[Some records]
#####

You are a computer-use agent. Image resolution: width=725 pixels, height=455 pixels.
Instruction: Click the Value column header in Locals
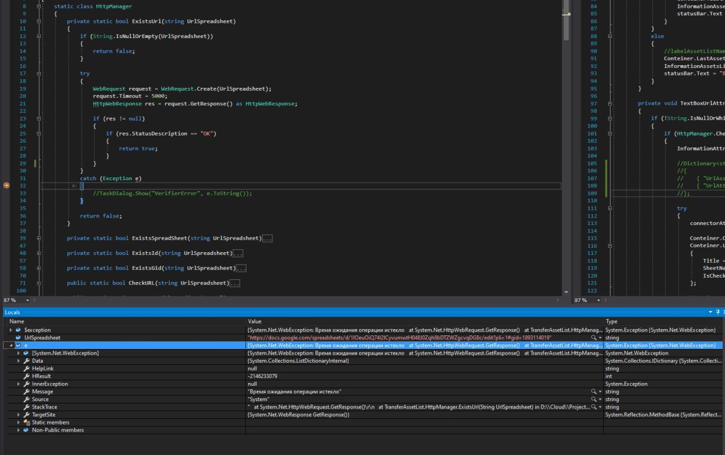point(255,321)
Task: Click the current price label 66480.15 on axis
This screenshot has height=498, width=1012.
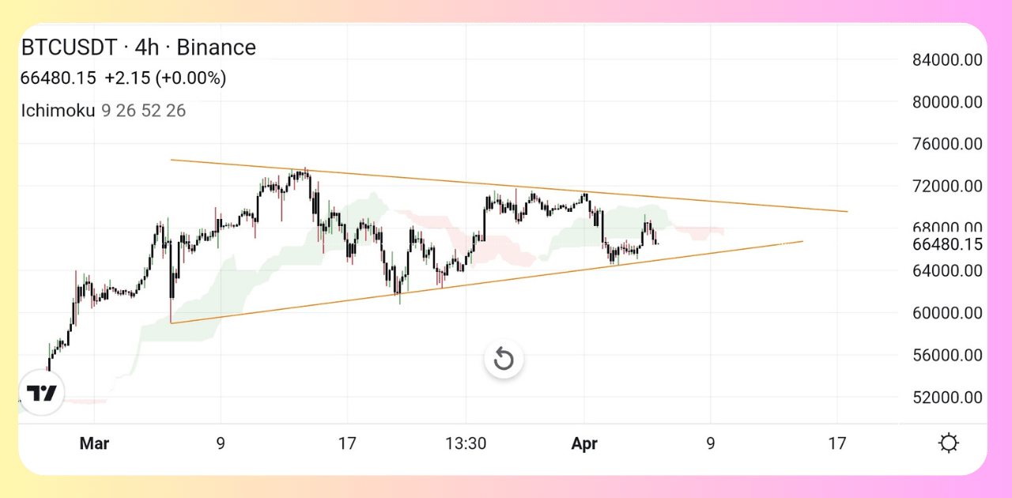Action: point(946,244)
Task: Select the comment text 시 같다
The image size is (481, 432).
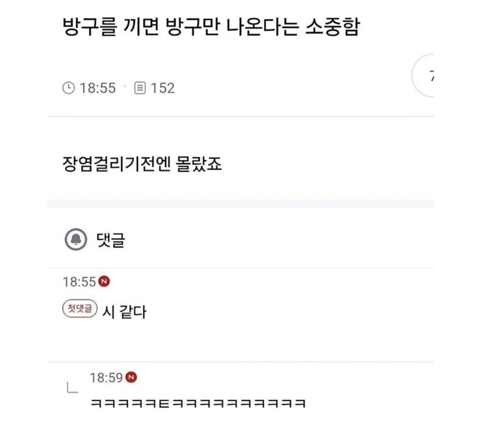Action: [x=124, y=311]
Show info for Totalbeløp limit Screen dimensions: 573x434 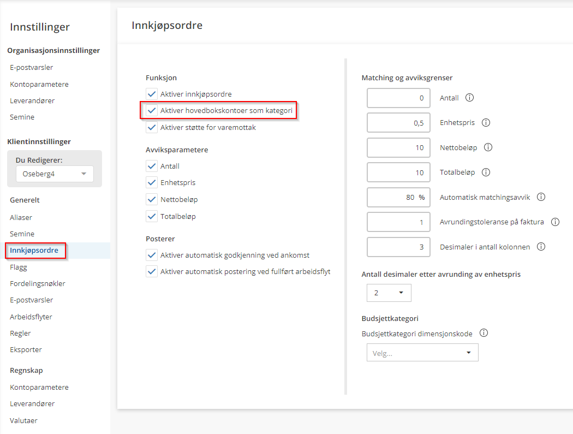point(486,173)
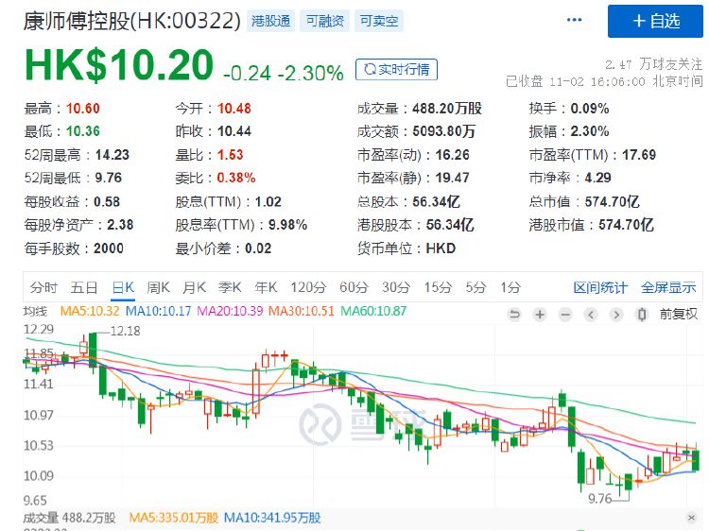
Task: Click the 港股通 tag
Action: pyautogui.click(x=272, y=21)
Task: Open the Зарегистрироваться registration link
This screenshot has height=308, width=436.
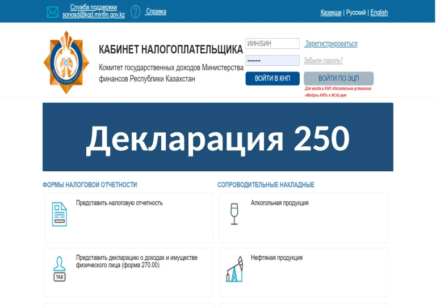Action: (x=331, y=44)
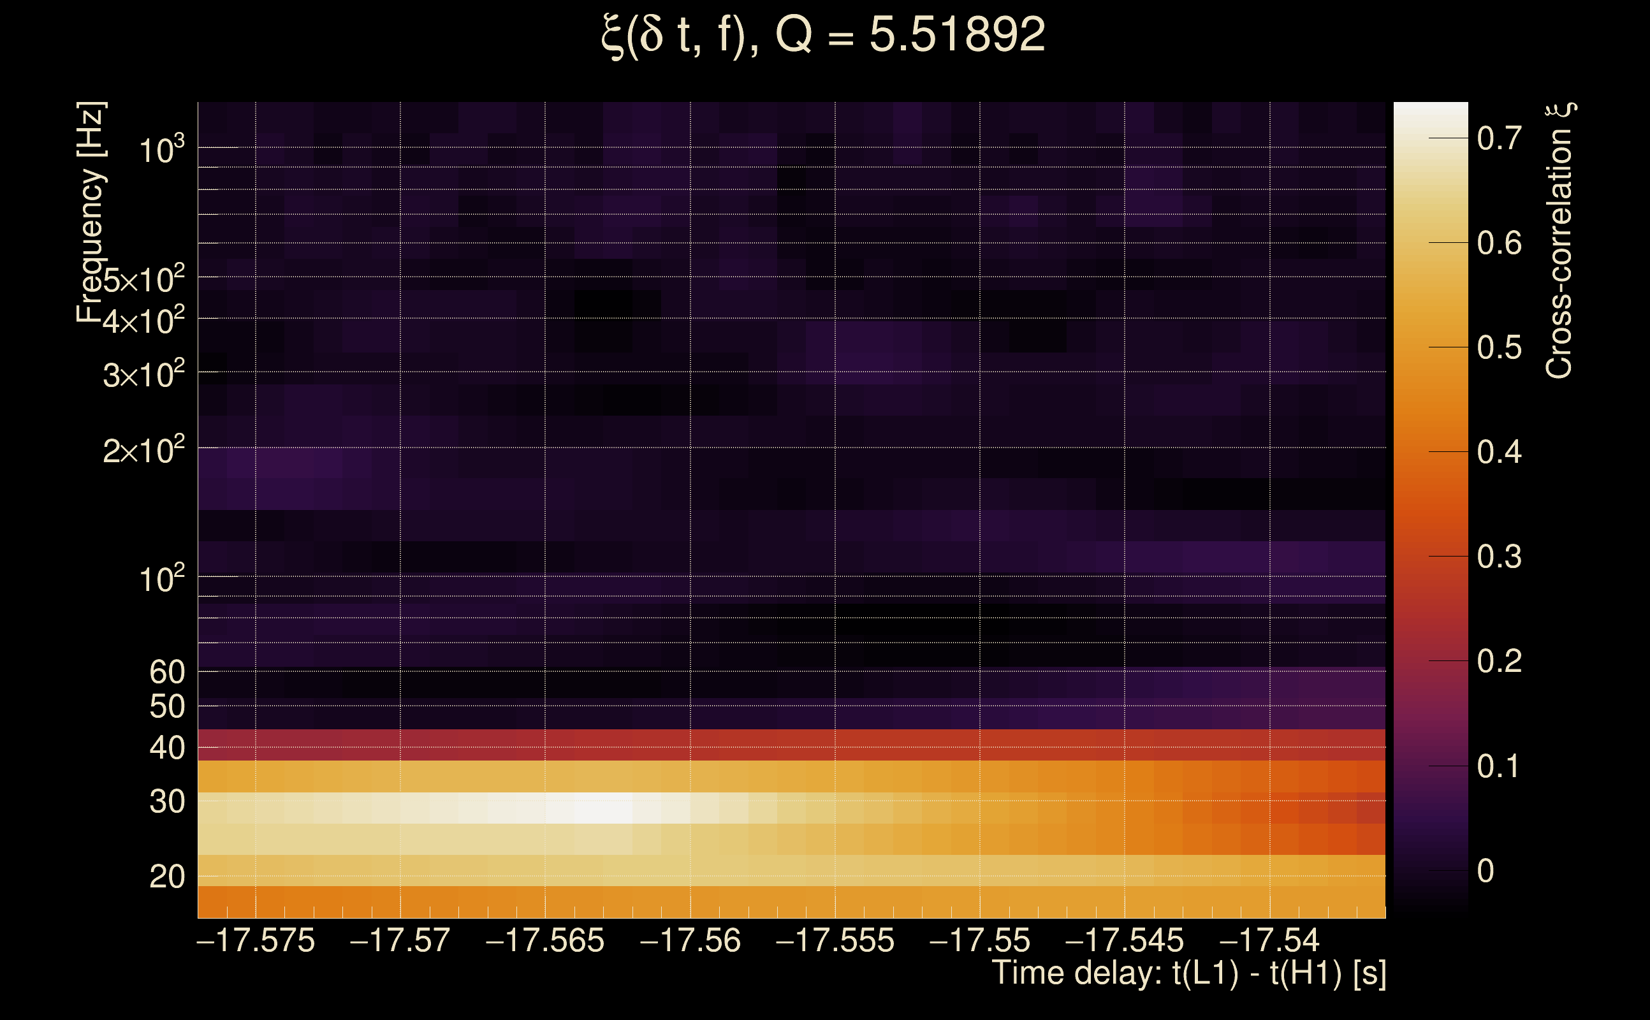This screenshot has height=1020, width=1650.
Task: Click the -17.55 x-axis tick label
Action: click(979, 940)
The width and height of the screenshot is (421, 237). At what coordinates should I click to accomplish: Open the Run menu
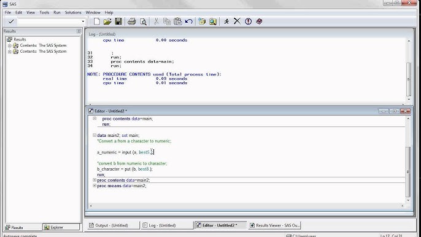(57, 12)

#####

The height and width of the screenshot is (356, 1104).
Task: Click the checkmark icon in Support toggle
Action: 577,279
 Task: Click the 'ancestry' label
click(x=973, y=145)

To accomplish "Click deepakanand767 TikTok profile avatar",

#####

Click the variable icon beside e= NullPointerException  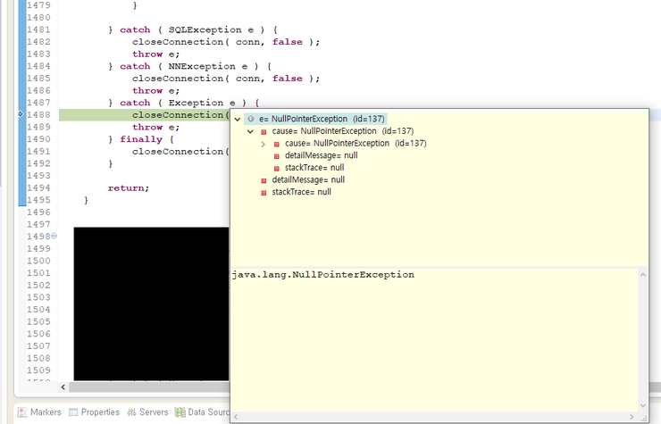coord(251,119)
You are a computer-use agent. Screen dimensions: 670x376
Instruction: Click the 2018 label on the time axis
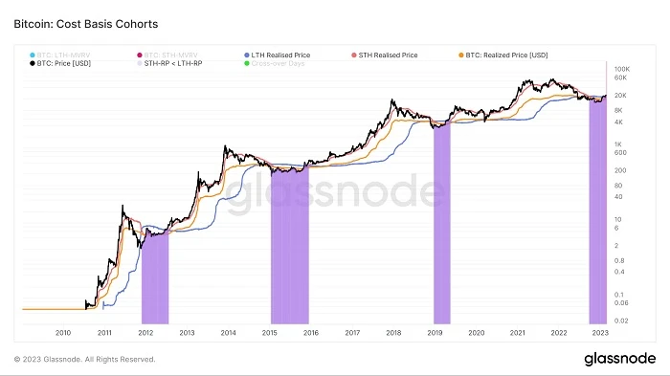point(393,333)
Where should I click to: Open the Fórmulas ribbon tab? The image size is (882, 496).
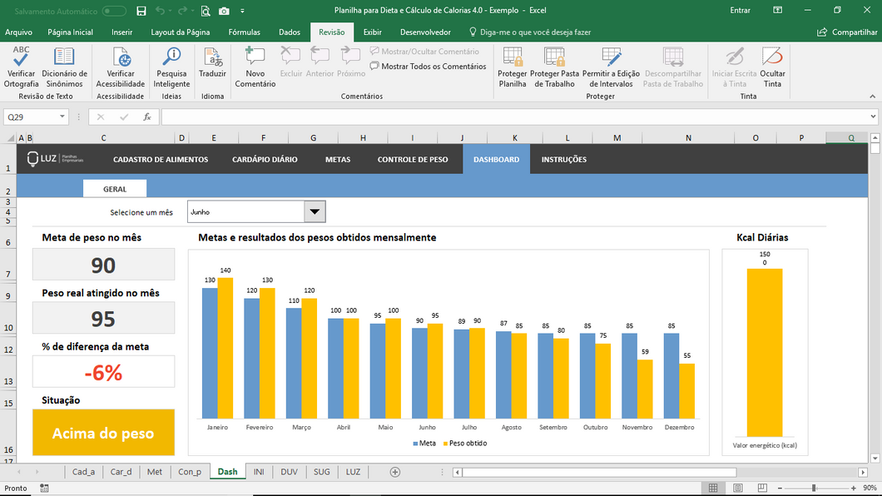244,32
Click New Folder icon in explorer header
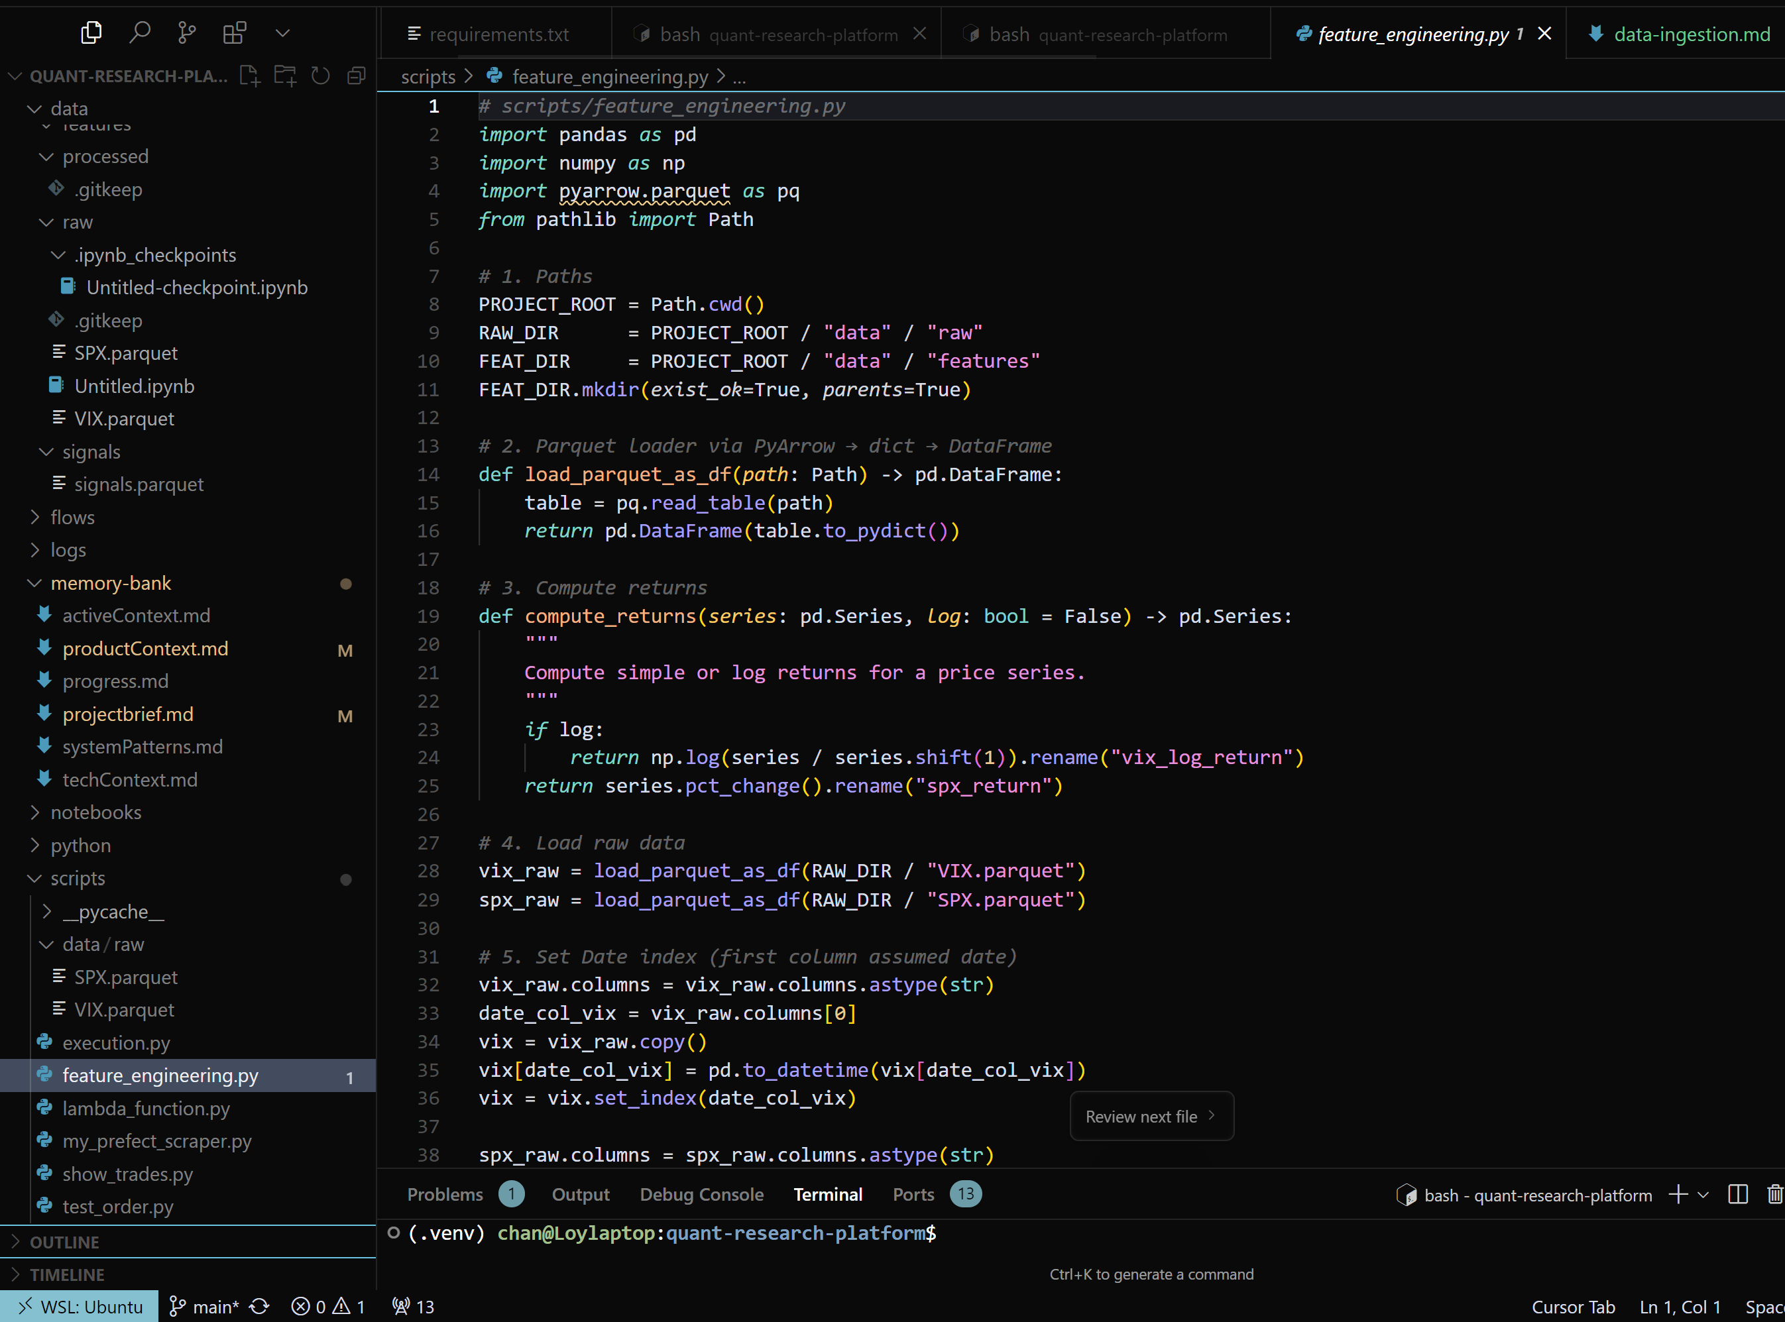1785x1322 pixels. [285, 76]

#####

— Set task —
Print the material from the line containing "You are a computer-use agent. Screen" through the line containing "1785x1322 pixels. [285, 76]", copying each line exactly and omitting the pictures.

— Response to this exercise —
You are a computer-use agent. Screen dimensions: 670x376
Instruction: Click the 2018 label on the time axis
point(393,333)
Where should I click to: Open the Fórmulas ribbon tab? The image size is (882, 496).
244,32
Click New Folder icon in explorer header
1785x1322 pixels. [285, 76]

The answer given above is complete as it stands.